## Problem to work on
Copy every one of the rows below without changing a single character.

## Supplied information
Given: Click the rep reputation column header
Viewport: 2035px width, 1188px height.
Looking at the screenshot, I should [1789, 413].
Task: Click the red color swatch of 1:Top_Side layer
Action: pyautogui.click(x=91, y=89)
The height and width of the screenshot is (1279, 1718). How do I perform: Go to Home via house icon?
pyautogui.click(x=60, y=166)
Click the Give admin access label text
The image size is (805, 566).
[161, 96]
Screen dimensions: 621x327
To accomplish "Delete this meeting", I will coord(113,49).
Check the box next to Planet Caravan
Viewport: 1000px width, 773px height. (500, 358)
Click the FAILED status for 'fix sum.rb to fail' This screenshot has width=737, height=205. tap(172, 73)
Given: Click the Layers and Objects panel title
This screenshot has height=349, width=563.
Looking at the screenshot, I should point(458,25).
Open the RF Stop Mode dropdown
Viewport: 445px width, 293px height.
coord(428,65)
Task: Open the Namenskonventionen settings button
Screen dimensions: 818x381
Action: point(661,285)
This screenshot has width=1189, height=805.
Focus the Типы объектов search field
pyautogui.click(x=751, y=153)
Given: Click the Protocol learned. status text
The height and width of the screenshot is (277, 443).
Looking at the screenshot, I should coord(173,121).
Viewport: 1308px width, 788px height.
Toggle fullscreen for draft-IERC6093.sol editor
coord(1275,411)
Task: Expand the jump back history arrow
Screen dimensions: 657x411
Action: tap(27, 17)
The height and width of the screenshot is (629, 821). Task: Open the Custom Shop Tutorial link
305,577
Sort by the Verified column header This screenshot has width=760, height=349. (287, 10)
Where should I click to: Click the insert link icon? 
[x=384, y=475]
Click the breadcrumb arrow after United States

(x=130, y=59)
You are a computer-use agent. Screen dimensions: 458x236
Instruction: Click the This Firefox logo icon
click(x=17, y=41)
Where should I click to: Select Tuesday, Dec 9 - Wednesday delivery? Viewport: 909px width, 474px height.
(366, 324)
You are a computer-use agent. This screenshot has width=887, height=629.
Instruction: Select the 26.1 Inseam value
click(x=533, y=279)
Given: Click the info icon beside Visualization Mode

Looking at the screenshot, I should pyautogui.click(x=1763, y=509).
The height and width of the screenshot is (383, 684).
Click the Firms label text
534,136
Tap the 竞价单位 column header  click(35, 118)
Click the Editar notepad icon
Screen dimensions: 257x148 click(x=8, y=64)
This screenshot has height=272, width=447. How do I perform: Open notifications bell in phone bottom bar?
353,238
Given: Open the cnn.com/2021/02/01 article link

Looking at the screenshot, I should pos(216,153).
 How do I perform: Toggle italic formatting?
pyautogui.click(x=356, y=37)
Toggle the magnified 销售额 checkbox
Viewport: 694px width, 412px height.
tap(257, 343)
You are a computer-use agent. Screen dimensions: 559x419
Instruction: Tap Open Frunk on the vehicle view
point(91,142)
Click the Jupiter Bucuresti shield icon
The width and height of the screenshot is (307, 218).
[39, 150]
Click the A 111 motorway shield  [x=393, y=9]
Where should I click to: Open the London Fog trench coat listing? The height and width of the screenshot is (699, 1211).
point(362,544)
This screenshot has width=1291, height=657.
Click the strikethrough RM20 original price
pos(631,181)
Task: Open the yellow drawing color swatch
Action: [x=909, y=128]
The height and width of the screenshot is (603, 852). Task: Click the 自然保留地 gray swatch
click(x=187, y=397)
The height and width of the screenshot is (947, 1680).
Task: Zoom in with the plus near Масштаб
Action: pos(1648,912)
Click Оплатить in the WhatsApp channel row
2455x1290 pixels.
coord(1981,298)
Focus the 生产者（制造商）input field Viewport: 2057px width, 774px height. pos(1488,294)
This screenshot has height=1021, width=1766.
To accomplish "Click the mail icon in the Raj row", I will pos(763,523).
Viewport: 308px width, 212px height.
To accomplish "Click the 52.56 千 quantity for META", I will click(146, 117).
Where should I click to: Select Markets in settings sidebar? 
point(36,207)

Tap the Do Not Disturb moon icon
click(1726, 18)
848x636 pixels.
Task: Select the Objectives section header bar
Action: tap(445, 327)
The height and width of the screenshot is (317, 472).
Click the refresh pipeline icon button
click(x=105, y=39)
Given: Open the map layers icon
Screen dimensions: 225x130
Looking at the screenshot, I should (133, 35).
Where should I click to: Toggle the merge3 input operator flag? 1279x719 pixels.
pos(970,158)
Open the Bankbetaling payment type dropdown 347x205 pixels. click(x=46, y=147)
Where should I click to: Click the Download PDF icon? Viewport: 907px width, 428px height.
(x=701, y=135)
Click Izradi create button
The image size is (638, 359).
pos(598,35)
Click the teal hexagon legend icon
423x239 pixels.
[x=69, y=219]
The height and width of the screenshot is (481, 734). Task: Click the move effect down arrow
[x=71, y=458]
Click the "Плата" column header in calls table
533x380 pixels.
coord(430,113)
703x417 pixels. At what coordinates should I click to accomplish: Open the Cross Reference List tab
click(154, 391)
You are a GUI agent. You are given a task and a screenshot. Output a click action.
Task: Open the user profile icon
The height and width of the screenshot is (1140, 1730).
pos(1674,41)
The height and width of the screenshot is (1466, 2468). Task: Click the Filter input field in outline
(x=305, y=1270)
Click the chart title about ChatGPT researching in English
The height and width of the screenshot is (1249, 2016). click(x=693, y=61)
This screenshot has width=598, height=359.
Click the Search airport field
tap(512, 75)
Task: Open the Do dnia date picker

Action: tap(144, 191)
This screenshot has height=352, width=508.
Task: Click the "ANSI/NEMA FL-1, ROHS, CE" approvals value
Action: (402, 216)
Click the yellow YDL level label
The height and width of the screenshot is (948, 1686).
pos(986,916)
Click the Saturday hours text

## Response to the task
Given: Click the rep reputation column header
Viewport: 2035px width, 1188px height.
Looking at the screenshot, I should [1789, 413].
Task: Click the red color swatch of 1:Top_Side layer
Action: pyautogui.click(x=91, y=89)
The height and width of the screenshot is (1279, 1718). How do I perform: Go to Home via house icon?
pyautogui.click(x=60, y=166)
Click the Give admin access label text
The image size is (805, 566).
[161, 96]
Screen dimensions: 621x327
To accomplish "Delete this meeting", I will coord(113,49).
Check the box next to Planet Caravan
Viewport: 1000px width, 773px height. (500, 358)
Click the FAILED status for 'fix sum.rb to fail' This screenshot has width=737, height=205. tap(172, 73)
Given: Click the Layers and Objects panel title
This screenshot has height=349, width=563.
Looking at the screenshot, I should point(458,25).
Open the RF Stop Mode dropdown
Viewport: 445px width, 293px height.
coord(428,65)
Task: Open the Namenskonventionen settings button
Screen dimensions: 818x381
Action: point(661,285)
This screenshot has width=1189, height=805.
Focus the Типы объектов search field
pyautogui.click(x=751, y=153)
Given: Click the Protocol learned. status text
The height and width of the screenshot is (277, 443).
Looking at the screenshot, I should coord(173,121).
Viewport: 1308px width, 788px height.
Toggle fullscreen for draft-IERC6093.sol editor
coord(1275,411)
Task: Expand the jump back history arrow
Screen dimensions: 657x411
Action: tap(27, 17)
The height and width of the screenshot is (629, 821). Task: Open the Custom Shop Tutorial link
305,577
Sort by the Verified column header This screenshot has width=760, height=349. (287, 10)
Where should I click to: Click the insert link icon? 
[x=384, y=475]
Click the breadcrumb arrow after United States

(x=130, y=59)
You are a computer-use agent. Screen dimensions: 458x236
Instruction: Click the This Firefox logo icon
click(x=17, y=41)
Where should I click to: Select Tuesday, Dec 9 - Wednesday delivery? Viewport: 909px width, 474px height.
(366, 324)
You are a computer-use agent. This screenshot has width=887, height=629.
Instruction: Select the 26.1 Inseam value
click(x=533, y=279)
Given: Click the info icon beside Visualization Mode

Looking at the screenshot, I should pyautogui.click(x=1763, y=509).
The height and width of the screenshot is (383, 684).
Click the Firms label text
534,136
Tap the 竞价单位 column header  click(35, 118)
Click the Editar notepad icon
Screen dimensions: 257x148 click(x=8, y=64)
This screenshot has height=272, width=447. How do I perform: Open notifications bell in phone bottom bar?
353,238
Given: Open the cnn.com/2021/02/01 article link

Looking at the screenshot, I should pos(216,153).
 How do I perform: Toggle italic formatting?
pyautogui.click(x=356, y=37)
Toggle the magnified 销售额 checkbox
Viewport: 694px width, 412px height.
tap(257, 343)
You are a computer-use agent. Screen dimensions: 559x419
Instruction: Tap Open Frunk on the vehicle view
point(91,142)
Click the Jupiter Bucuresti shield icon
The width and height of the screenshot is (307, 218).
[39, 150]
Click the A 111 motorway shield  [x=393, y=9]
Where should I click to: Open the London Fog trench coat listing? The height and width of the screenshot is (699, 1211).
point(362,544)
This screenshot has width=1291, height=657.
Click the strikethrough RM20 original price
pos(631,181)
Task: Open the yellow drawing color swatch
Action: [x=909, y=128]
The height and width of the screenshot is (603, 852). Task: Click the 自然保留地 gray swatch
click(x=187, y=397)
The height and width of the screenshot is (947, 1680).
Task: Zoom in with the plus near Масштаб
Action: pos(1648,912)
Click Оплатить in the WhatsApp channel row
2455x1290 pixels.
coord(1981,298)
Focus the 生产者（制造商）input field Viewport: 2057px width, 774px height. pos(1488,294)
This screenshot has height=1021, width=1766.
To accomplish "Click the mail icon in the Raj row", I will pos(763,523).
Viewport: 308px width, 212px height.
To accomplish "Click the 52.56 千 quantity for META", I will click(146, 117).
Where should I click to: Select Markets in settings sidebar? 
point(36,207)

Tap the Do Not Disturb moon icon
click(1726, 18)
848x636 pixels.
Task: Select the Objectives section header bar
Action: tap(445, 327)
The height and width of the screenshot is (317, 472).
Click the refresh pipeline icon button
click(x=105, y=39)
Given: Open the map layers icon
Screen dimensions: 225x130
Looking at the screenshot, I should (133, 35).
Where should I click to: Toggle the merge3 input operator flag? 1279x719 pixels.
pos(970,158)
Open the Bankbetaling payment type dropdown 347x205 pixels. click(x=46, y=147)
Where should I click to: Click the Download PDF icon? Viewport: 907px width, 428px height.
(x=701, y=135)
Click Izradi create button
The image size is (638, 359).
pos(598,35)
Click the teal hexagon legend icon
423x239 pixels.
[x=69, y=219]
The height and width of the screenshot is (481, 734). Task: Click the move effect down arrow
[x=71, y=458]
Click the "Плата" column header in calls table
533x380 pixels.
coord(430,113)
703x417 pixels. At what coordinates should I click to accomplish: Open the Cross Reference List tab
click(154, 391)
You are a GUI agent. You are given a task and a screenshot. Output a click action.
Task: Open the user profile icon
The height and width of the screenshot is (1140, 1730).
pos(1674,41)
The height and width of the screenshot is (1466, 2468). Task: Click the Filter input field in outline
(x=305, y=1270)
Click the chart title about ChatGPT researching in English
The height and width of the screenshot is (1249, 2016). click(x=693, y=61)
This screenshot has width=598, height=359.
Click the Search airport field
tap(512, 75)
Task: Open the Do dnia date picker

Action: tap(144, 191)
This screenshot has height=352, width=508.
Task: Click the "ANSI/NEMA FL-1, ROHS, CE" approvals value
Action: (402, 216)
Click the yellow YDL level label
The height and width of the screenshot is (948, 1686).
pos(986,916)
Click the Saturday hours text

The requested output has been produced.